SERVICE: Contents
OUTCOME: Settled
Issues: Prima facie claim; Onus/Burden of Proof
Summary: Mr and Mrs T’s* complaint was settled, because it was more likely than not that the damage had occurred during the period of cover as a result of impact by a vehicle. Therefore, the impact damage was within the scope of cover provided by the policy.
Mr and Mrs T held insurance on contents of their house.
In November 2019, Mr and Mrs T arranged for some of their household contents to be moved into storage, while they lived overseas. An endorsement was added to the policy, which limited the cover for contents in storage to various defined events, including impact by vehicle, and applied until November 2020.
In April 2023, having been away longer than intended, Mr and Mrs T arranged for the contents to be taken out of storage. Mr and Mrs T discovered that the contents had suffered impact and water damage.
Mr and Mrs T made a claim to the for the damage. Mr and Mrs T also made a claim to a second insurer, which provided them with transit cover for the contents.
The insurer relied on the endorsement to say that the contents were only covered while in storage until November 2020. Therefore, Mr and Mrs T could not show that the damage occurred prior to this date or that it resulted from one of the events listed on the endorsement. However, the insurer made a payment of $2,500 in recognition of delays in handling the claim.
Mr and Mrs T made a complaint, saying the second insurer had accepted the claim which was most likely a result of an incident during the contents being in transit to the storage facility, given the shipping container had been pierced and taped over. Mr and Mrs T said that the second insurer paid 50% of the claim, so the insurer should pay the other 50%.
The case manager’s assessment
When an insured makes a claim under an insurance policy, the law says that it is up to them to prove that they have suffered a loss, which is covered by the policy.[1] Here, the endorsement stated that there was cover for “sudden and unforeseen physical loss or damage”. This meant Mr and Mrs T had to show that the damage was “sudden”.
The policy did not define “sudden”. However, this is a legally defined term which means “‘abrupt’, ‘all at once’, ‘instantaneous’”.[2] Therefore, in order for the damage to be covered by the policy, it had to have occurred “instantaneous[ly]”.
The water damage was not “‘abrupt’, ‘all at once’, [or] ‘instantaneous’”, but occurred over a period of time.
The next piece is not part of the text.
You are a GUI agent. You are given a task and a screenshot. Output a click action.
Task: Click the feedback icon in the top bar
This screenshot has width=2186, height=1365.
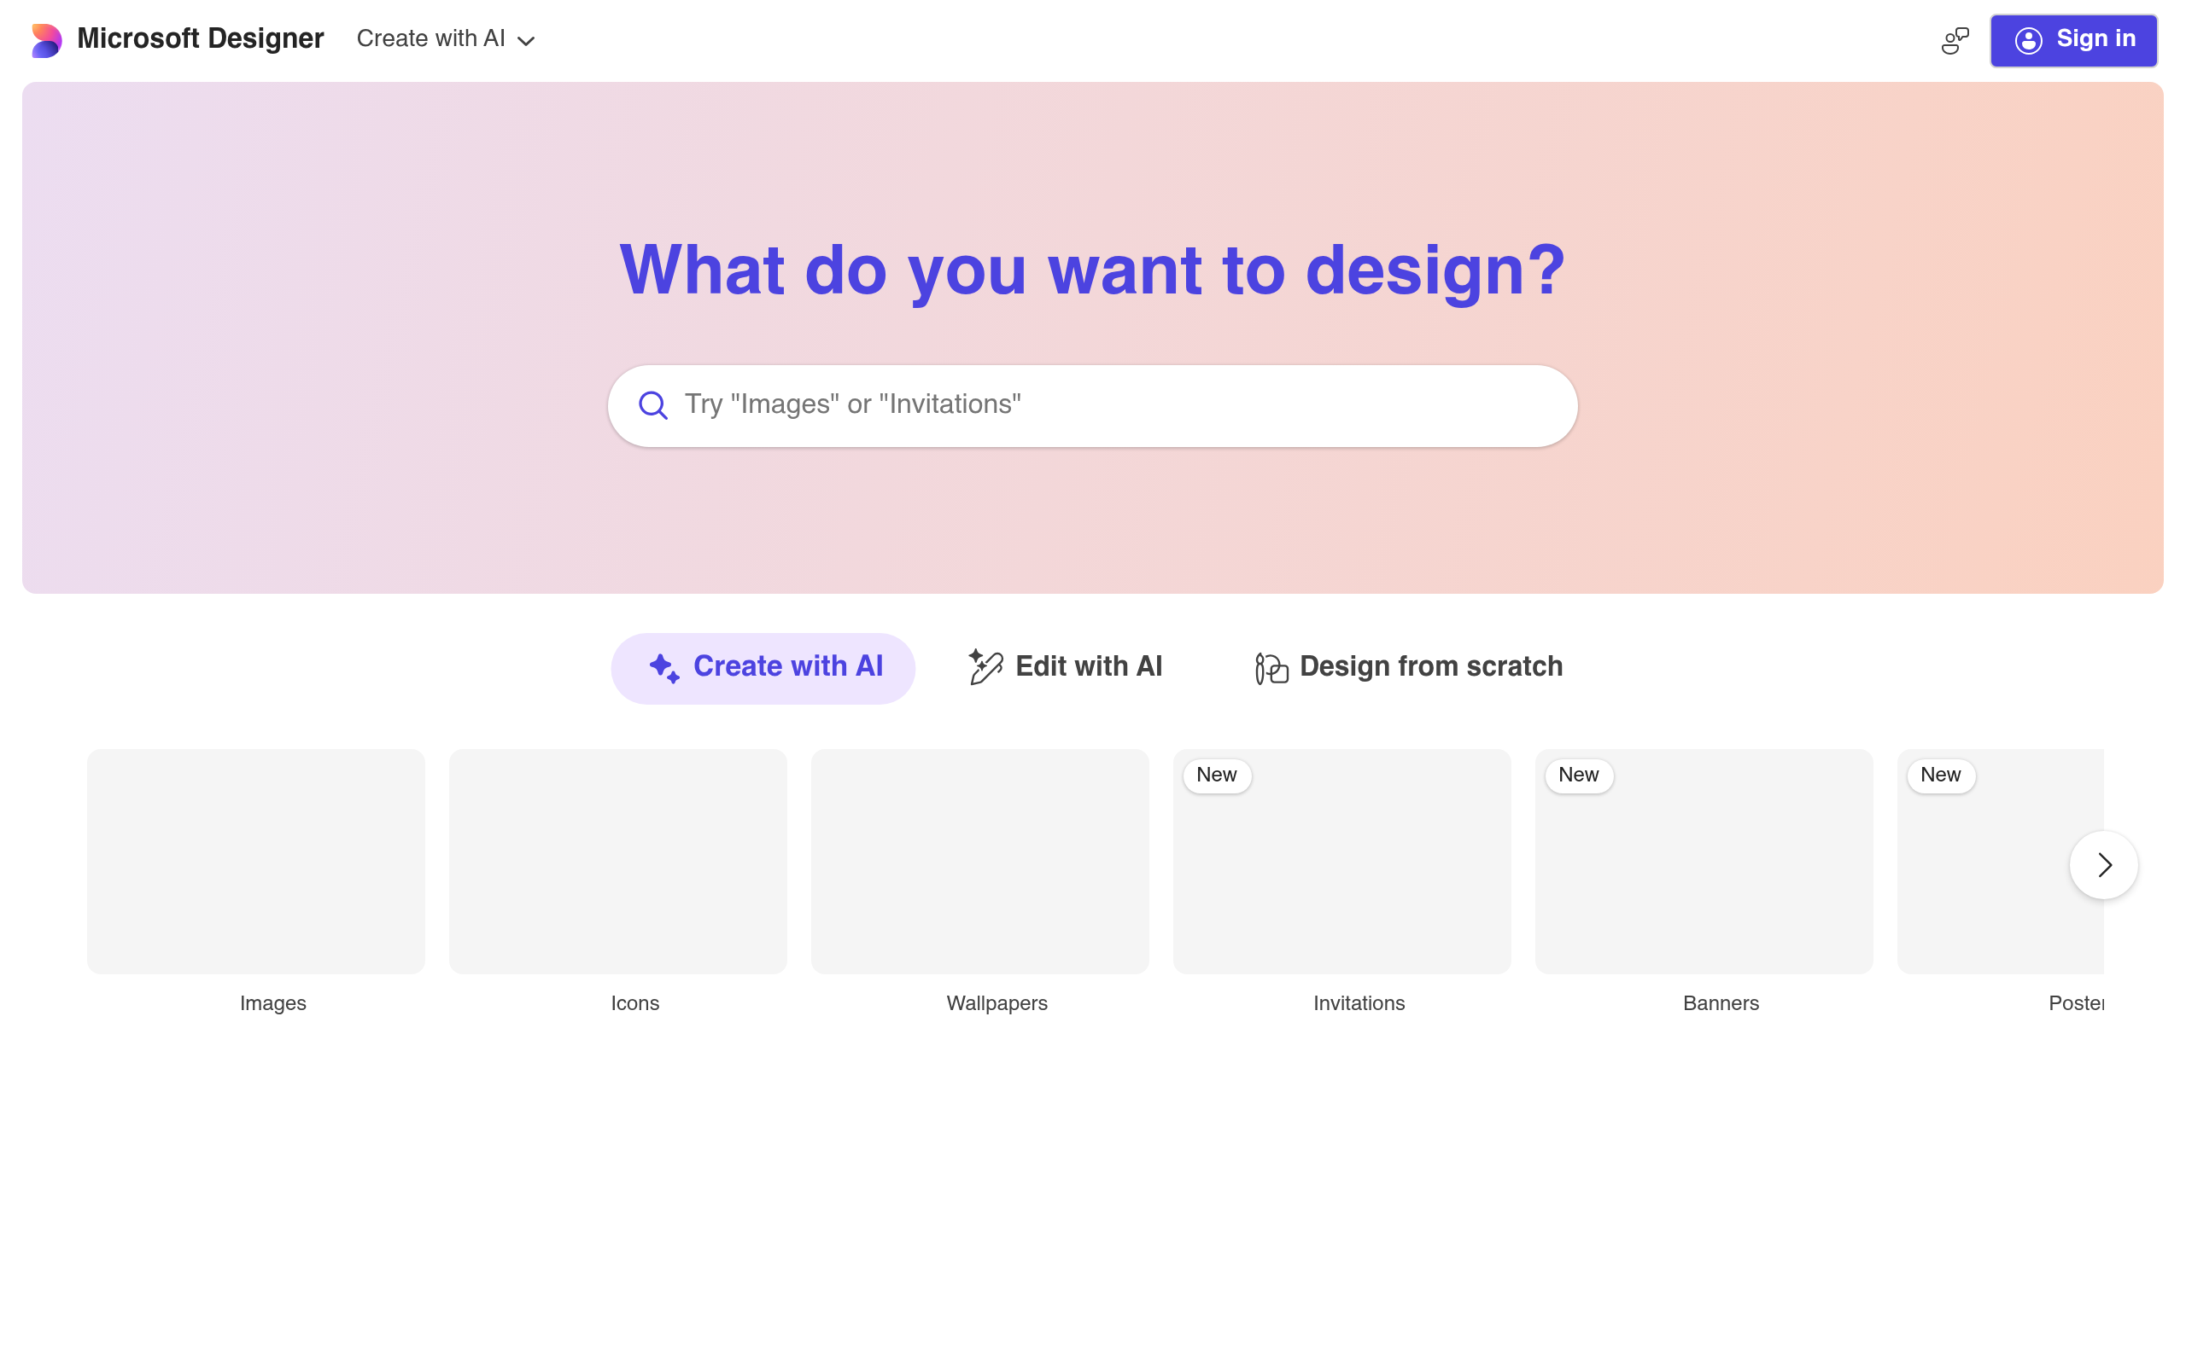pyautogui.click(x=1954, y=40)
Therefore, the insurer was able the rely on the endorsement and also the standard terms of the policy to decline to include the water damaged items in the claim.
This was standard in the industry, and it was the same basis on which the second insurer declined to cover the water damaged items. In relation to the impact damage, the policy had a double insurance provision, meaning that the insurer could decline to cover damage which should be covered by the second insurer. However, the double insurance provision would not apply to items for which the second insurer had applied depreciation. Instead, the insurer would be required to top-up the second insurer’s settlement, to the full replacement value of the items.
The case manager believed that the evidence provided showed it was more likely than not that the impact damage had occurred during transit, or as a result of impact with a vehicle in the period that the endorsement applied.
As a result, the insurer would be required to top-up the second insurer’s claim settlement. Following discussions with the case manager, the insurer offered to settle the claim on the basis of a payment of $9,860, less excess of $250, for a total payment of $9,610. Mr and Mrs T agreed to accept this amount in full and final settlement of the claim.
*Names have been changed
Complaint No: 00230610
[1] This is known as a prima facie claim.
[2] Lumbercorp (BOP) Limited v GIO Insurance Limited (2000) 11 ANZ Insurance Cases 61-475 (HC), Justice Wild.